This Amazfit Bip Lite is an Apple Watch doppelgänger. The similarities, however, begin and end at looks. In terms of display, features and user interface, the watch has nothing on the masterpiece from Apple. But the Amazfit has an incomparable 45-day battery life.

Who it’s for: If you are reluctant to move more than absolutely necessary, have spare real estate on your wrist most days and would prefer a smartwatch that is lightweight and comfortable, start here. The Bip Lite has a 1.28-inch rectangular dial and an animated touchscreen display with a negligible brightness that stays on 24/7. The watch weighs a meagre 32 gm.

What it does: In addition to time, calendar, alarm and reminders, the watch can count your steps and constantly monitor your heart rate. This also helps the watch estimate the calories you burn in a day or during a particular workout — it has five workout modes (cycling, weight training etc) that you have to manually select before starting your exercise. Just don’t go swimming with it; 30 metre water-resistance is barely enough for a shower.

The Bip Lite is a lasting fitness tracker in the body of a nondescript watch. With not a single fancy screw, it’s what the salesmen call “cheap and best”.

Veer Arjun Singh
Fitbit Inspire HR (Rs 8,999)

This one is a step above a basic fitness tracker. And the Fitbit ecosystem that you join with this purchase makes the money well-spent. The watch looks trendy in black, white, grey and lilac despite its thick bezels and a 0.72-inch black-and-white OLED display.

Who it’s for: An active person or amateur athlete who would like to get stats on cardio and weight training, along with an estimate of calories burned during each activity.

What it does: It tells time with a flick of the wrist, counts your steps, measures and monitors your heart rate and relays your phone notifications. It has a dynamic fitness tracker that automatically and accurately predicts your workout based on your movement. It logs the time spent on a workout, divides the time into “cardio”, “fat burn” and “peak” heart rate zones and counts the calories burned. It’s 5ATM, or 50 metres waterproof, so you can jump -- but not dive -- into the pool with it. The stats are collated in a easy-to-use app, which has a neat interface. The workout tips that the app throws at you are useful and seemingly based on good research. Don’t replace your timepiece and wear this premium fitness tracker on the other wrist. The battery should last you a minimum of five days.

Veer Arjun Singh
Casio G Shock GA2000 (Rs 8,995)

Casio G Shocks are known to be rugged. The GA2000 is a military-style, digital-cum-analog watch that can handle water, dust, shakes, bumps and even falls. It has 29 time zones and a battery life of three years. 
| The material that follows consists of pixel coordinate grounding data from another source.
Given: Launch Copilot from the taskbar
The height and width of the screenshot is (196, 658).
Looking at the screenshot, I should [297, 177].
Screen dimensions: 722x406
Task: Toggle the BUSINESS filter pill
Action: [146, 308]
Who it’s for: It’s not a typical smartwatch that tells you step counts and calories, but a lifestyle watch for casualwear. Its carbon core guard makes it almost shatterproof, while keeping it lightweight at 64 gm. It’s good for those who have jobs or hobbies that expose them to the outdoors, but not athletes who need a log of their performance metrics.
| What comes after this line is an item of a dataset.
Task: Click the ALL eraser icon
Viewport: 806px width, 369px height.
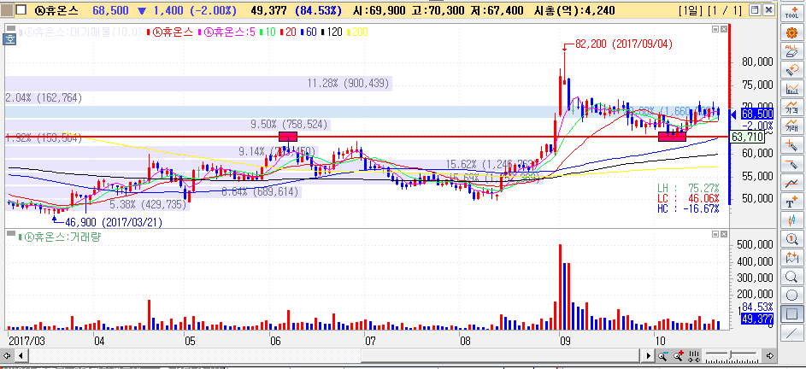Action: tap(791, 50)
What it does: The watch has alarms, a countdown timer, a stopwatch and world time. At 20 ATM, or 200 metres water resistance, it is good for swimming, diving, snorkelling and other water sports. GA2000 is also the first G-shock with changeable bands. If you need a watch that can withstand very rough use and harsh weather, the G-Shock GA2000 series is the most good-looking in its price range.

Erick Massey

Samsung Galaxy Watch Active (Rs 19,990)

This one is a fine example of a wearable that is ideal for varied situations. It’s a fitness tracker as well as an everyday watch that goes well with casualwear.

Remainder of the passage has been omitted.